There are many steps that can be taken to resolve this. Note that the effectiveness of the various remedies can vary from one industry to another across different geographies. And each business or industry might need different solutions altogether depending upon their unique issues. However, some of the broad solutions to these challenges can be:
For the organization
- Recognize that there is a definite skill shortage in the workforce and invest in training both the existing talent and new entrants.
- Promote a culture of upskilling, and reskilling as much as the use of newer technologies – both in technical and soft skills. This will increase employee mobility and help individuals transition to new careers with ease. For example, businesses in Denmark place a strong emphasis on in-work training and the government allocates funding for two weeks of certified skills training per year for adults.
- Uphold talent diversity in all realms whether it is gender, age, race, religion or sexual orientation. Such a systemic change is the need of the hour to attract a larger pool of talent.
- Provide financial support to the systems in the organization while taking into account the new thinking and mindset shifts needed for more agility and upskilling.
For the CMO
- Keep in mind the long-term vision and strategy while planning marketing activities. Doing so will give you a view of the bigger picture and align your marketing talent strategy accordingly.
- Go beyond the four walls of the organization and take cognizance of the huge amount of talent available around you – in terms of freelancers, gig economy workers, influencers, consultants, full-time employees and many more. Use these options to build a talent model that aggregates each person’s capabilities and talent and ultimately creates a stronger team.
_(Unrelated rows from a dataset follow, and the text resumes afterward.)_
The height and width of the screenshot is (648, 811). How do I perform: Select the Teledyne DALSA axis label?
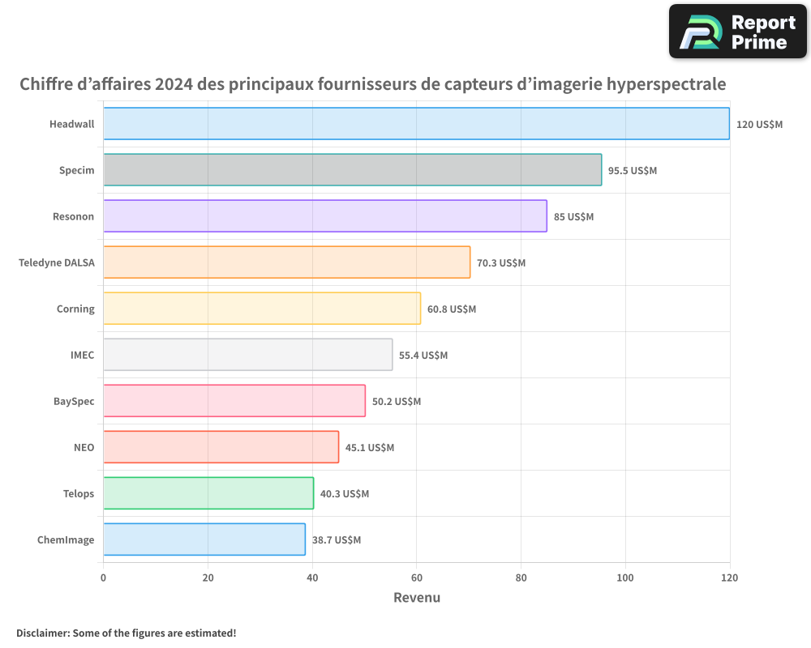click(56, 262)
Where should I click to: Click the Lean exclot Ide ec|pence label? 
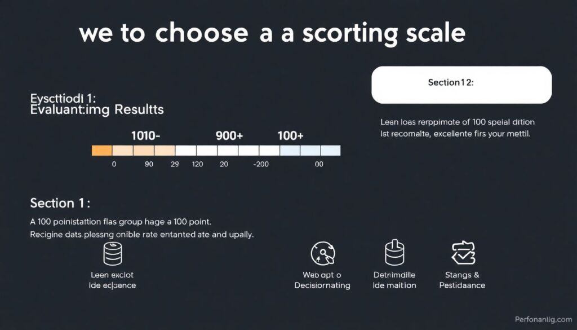pyautogui.click(x=113, y=280)
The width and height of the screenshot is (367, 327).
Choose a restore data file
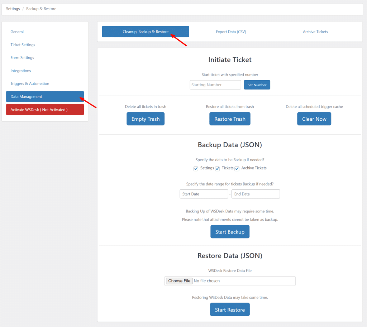(x=178, y=281)
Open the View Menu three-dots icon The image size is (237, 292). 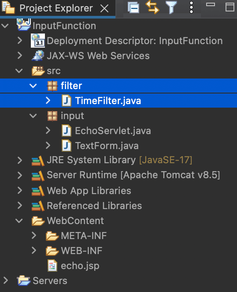coord(191,7)
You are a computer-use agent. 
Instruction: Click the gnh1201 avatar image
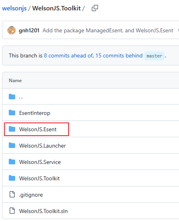(12, 30)
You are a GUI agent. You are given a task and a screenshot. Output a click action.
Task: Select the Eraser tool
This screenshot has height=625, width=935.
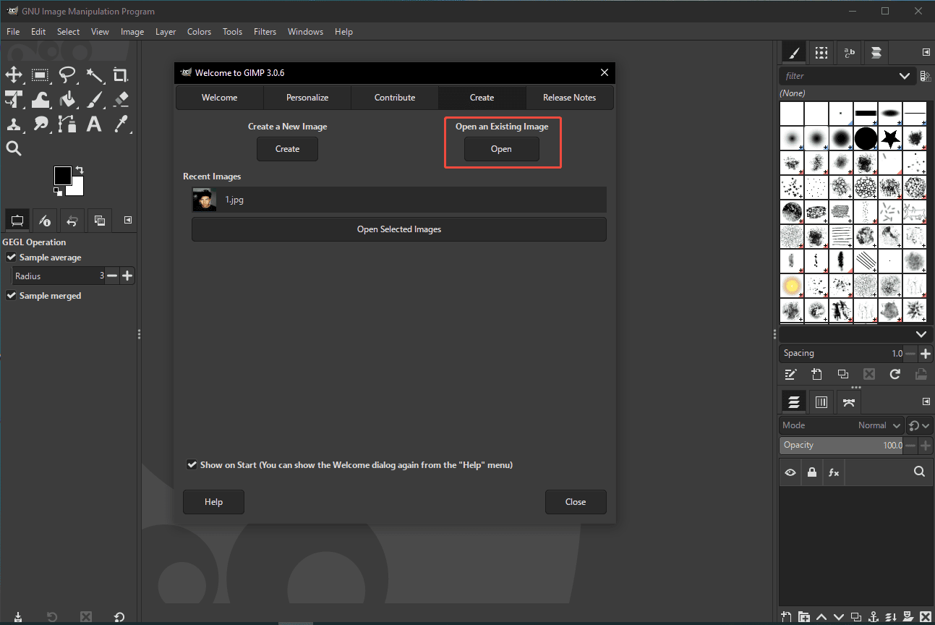tap(120, 99)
- Develop a strong understanding of disruptive changes so as to bring a correlation between perceived priorities and innovation strategy by the top management with the talent strategy.
For others in the marketing team
- Understand how each marketing activity connects itself to the business results. Take it to the level wherein you can explain it to others and yourself also. Doing so will help you develop big picture skills along with technical ones.
- Develop a deeper understanding of your customers’ needs and wants. Use this information to champion their perspective and the use of technology for marketing initiatives.
- Give equal importance to acquiring strategic, technical and soft skills.
In 2020, we need to shift our thinking about ‘digital transformation’. It is not something that is in the future. It is already underway, and will always be. Businesses that are well-run have already taken this into notice and are ‘digitizing’ their culture and customer experience. These businesses have got themselves much enviable competitive advantage.
Hence, marketers would need to prepare themselves to be in a state of readiness for constant change. There is no way they can undergo this change without upskilling and reskilling the current talent pool and cultivating the newer talent. Emerging technologies are only going to push the need for organizations to promote professional development and both in-house and outsourced training.
In addition to this, marketing skills will grow closer to business goals and objectives. Running effective and successful marketing will require a merger of strategic, technical and soft skills. And constant upgrading of one’s skillset is a must.